■ What you have to do ■
Retype the lines from the one containing "You are a computer-use" through the last line of the entries below, exactly and in full, omitting every image.

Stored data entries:
****************

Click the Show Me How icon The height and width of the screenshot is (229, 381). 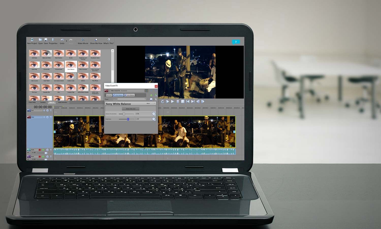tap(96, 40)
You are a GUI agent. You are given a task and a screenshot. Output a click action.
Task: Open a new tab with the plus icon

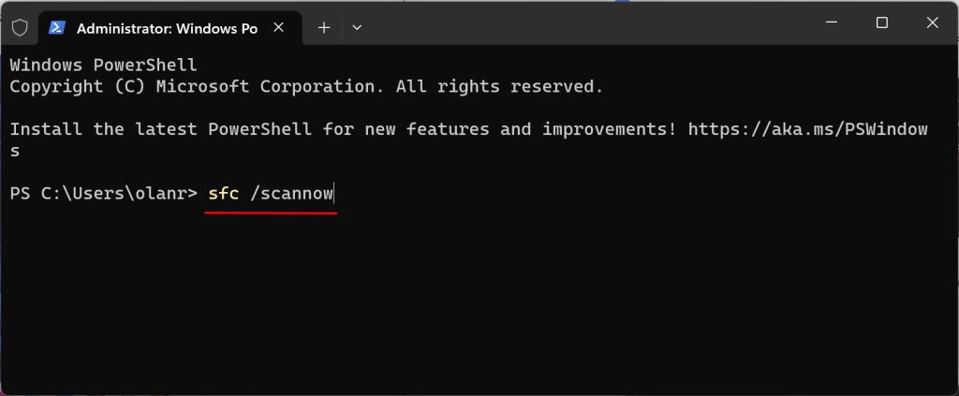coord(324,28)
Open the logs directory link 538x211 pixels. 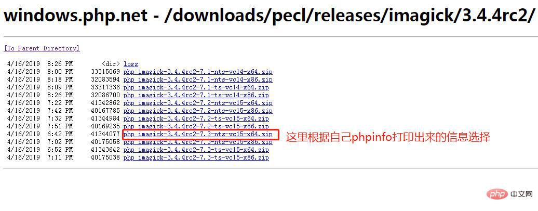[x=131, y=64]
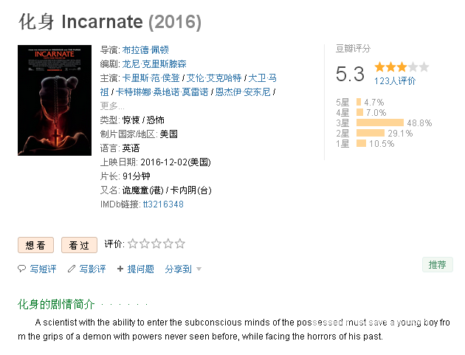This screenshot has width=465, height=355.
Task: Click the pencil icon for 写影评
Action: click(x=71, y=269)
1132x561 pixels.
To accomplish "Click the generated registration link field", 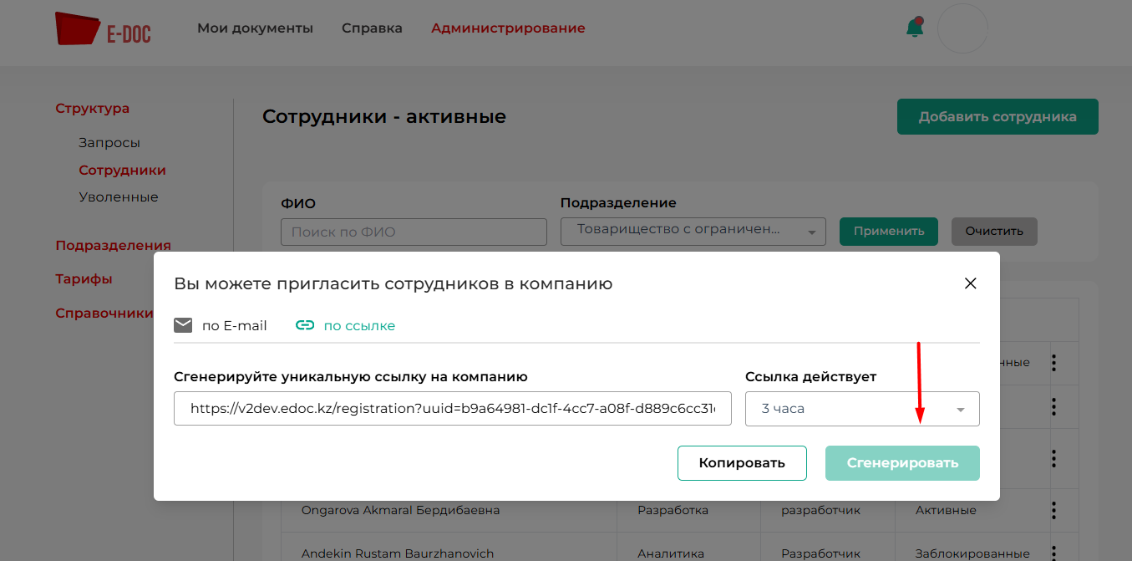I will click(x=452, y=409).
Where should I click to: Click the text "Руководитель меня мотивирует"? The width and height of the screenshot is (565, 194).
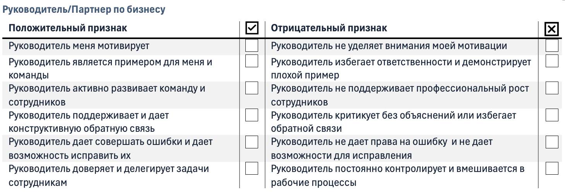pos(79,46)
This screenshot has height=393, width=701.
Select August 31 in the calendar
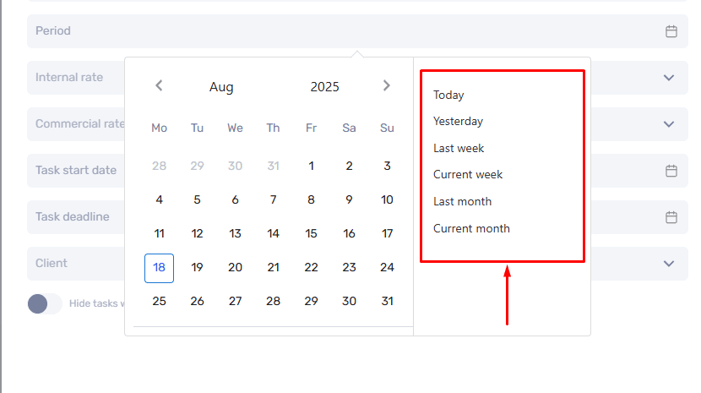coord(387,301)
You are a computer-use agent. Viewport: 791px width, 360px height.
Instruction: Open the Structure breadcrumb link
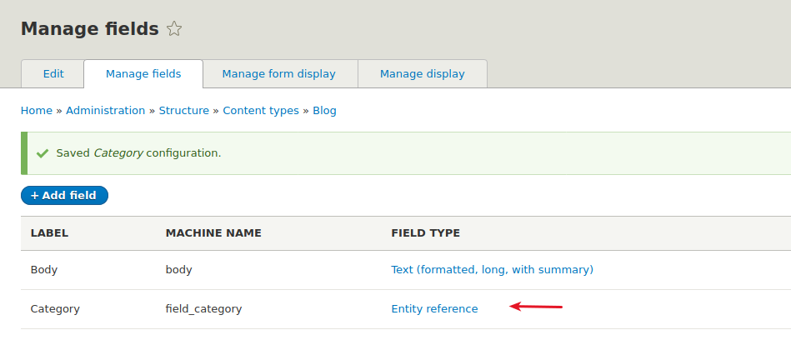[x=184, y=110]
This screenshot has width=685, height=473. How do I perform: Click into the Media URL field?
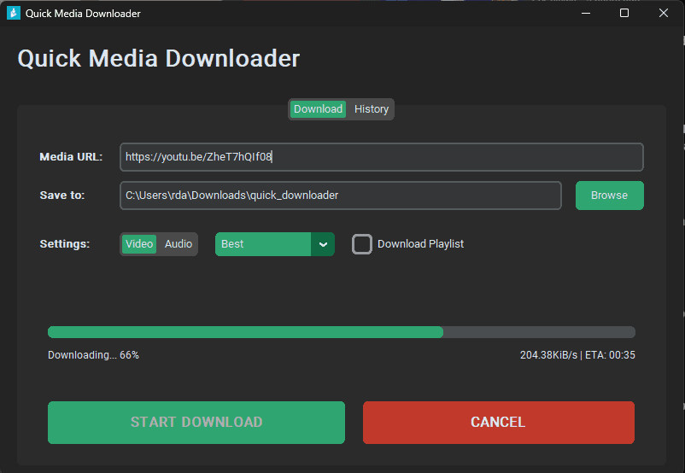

****************

■ Result for this task ■
You are a computer-use agent. Viewport: 791px width, 360px height.
Instruction: Open the Structure breadcrumb link
[x=184, y=110]
This screenshot has width=685, height=473. How do I perform: Click into the Media URL field?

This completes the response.